The Royal British Legion makes a fortune out of me. Every year I must buy at least 10 poppies to replace the previous poppy that I’ve lost, ripped, crushed, dropped food over, sat on, eaten—but I suppose that this is one instance when my incessant clumsiness is a good thing.

I must always buy a poppy. We must all always buy a poppy, because it takes absolutely nothing to put a pound in a box and pin a little paper flower to our coats. All right, we may stab ourselves in the chest several times or rip our fingers to shreds fiddling about with the silly little pin, but it’s not much.

I don’t know why, but every year I worry that Remembrance Day will be a bit smaller, a bit less prominent; as though, as time goes on, it little by little loses significance. But of course it never does. If anything, it seems to get bigger.

I tend to take my cue from television newsreaders: as soon as they start wearing their poppies, normally around the end of October, I know it’s time, and I go on the hunt for poppy sellers. Gradually, streets are awash with little bobbing poppies on coats and jackets, shop dummies wear them, cars and lorries stick huge poppies on their front grills; I even saw a dog with a big poppy attached to its collar. There was an app on Facebook this year that put a poppy in the corner of your profile picture. I never worked out how to do it, but plenty of other people obviously did as little red flowers sprang up on pictures all over the place.

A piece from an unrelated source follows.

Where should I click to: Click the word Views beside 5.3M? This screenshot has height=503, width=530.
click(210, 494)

I didn’t make it to the Remembrance Sunday service at the war memorial on Ewell Road, due to the fact I was working in Kingston (and, running late, managed to obliviously bulldoze straight through the middle of the Kingston Remembrance parade by their war memorial, about which I was mortified and very apologetic), but I have been before and the crowd it draws is wonderful. There are people of every age: brothers, sisters, mothers, fathers, grandparents, grandchildren and children of lost or fighting loved ones, and also people with no link to its meaning other than an appreciation of what has been and is being done for us. What always touches me is the sight of little children, sitting in their parents’ arms, poppy pinned to their coats, being gently explained the importance of Remembrance Day. They don’t know why they are there or what’s going on, but their parents will gradually teach them, and hopefully one day they will understand.

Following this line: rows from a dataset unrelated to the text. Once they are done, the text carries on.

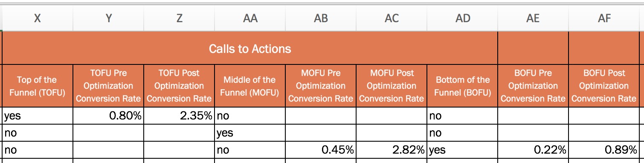Image resolution: width=644 pixels, height=163 pixels.
Task: Select the 'yes' cell under Middle of the Funnel
Action: pos(250,133)
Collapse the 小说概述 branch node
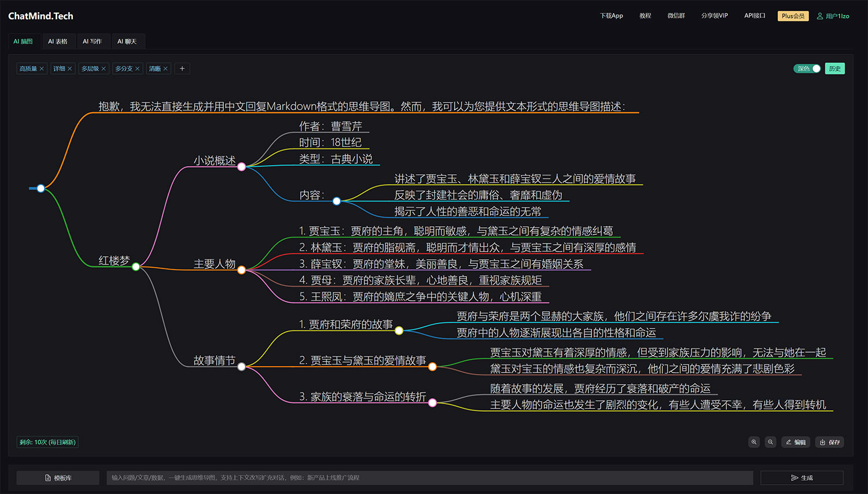 click(x=241, y=166)
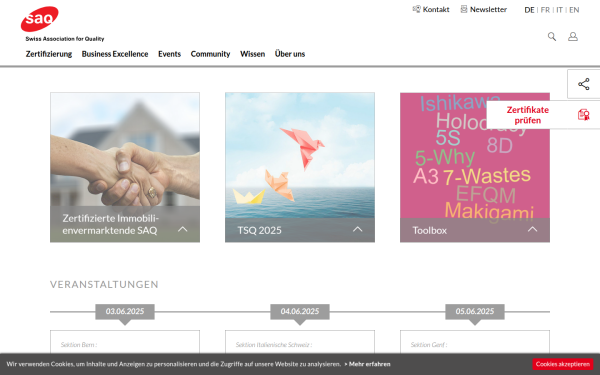Open the handshake image thumbnail
Screen dimensions: 600x375
125,149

If I could, I would show every child in the way I was shown. When I was 14, my school took our year on a history trip to Belgium to visit the World War 1 cemeteries and battlefields. Our year was notoriously ‘lively’—pretty much 180 Bash Street kids—and our two coaches were full of excited girls mucking about and being a bit unruly. But as the coaches drove through the bleak Belgian countryside on a grey, freezing March afternoon, I remember the laughter and chatter gradually slipping into quiet; and when the row, upon row, upon row of white gravestones appeared, curving gracefully round the domed memorial of Tyne Cot Cemetery, there was silence. The coaches stopped and 180 girls stepped off and drifted into the cemetery. Tight-knit groups parted, best friends went separate ways; every one of us sank into our own overwhelming realisation of what we’d been reading about and not really understanding in textbooks in our classrooms. The sight of nearly 12,000 graves—8,300 of which are unnamed—was all we needed to teach us.

So since then I have always worn a poppy and I always will. Whatever the reason for wearing one, whatever the reason for standing in the cold by a memorial—it is enough. We can never honour what was, and what still is, in any other meaningful way. As long as we wear that little red flower, and go and stand out in the cold, and stop talking for just two minutes of our lives, we will always be saying what we so desperately need to say: thank you, thank you, thank you.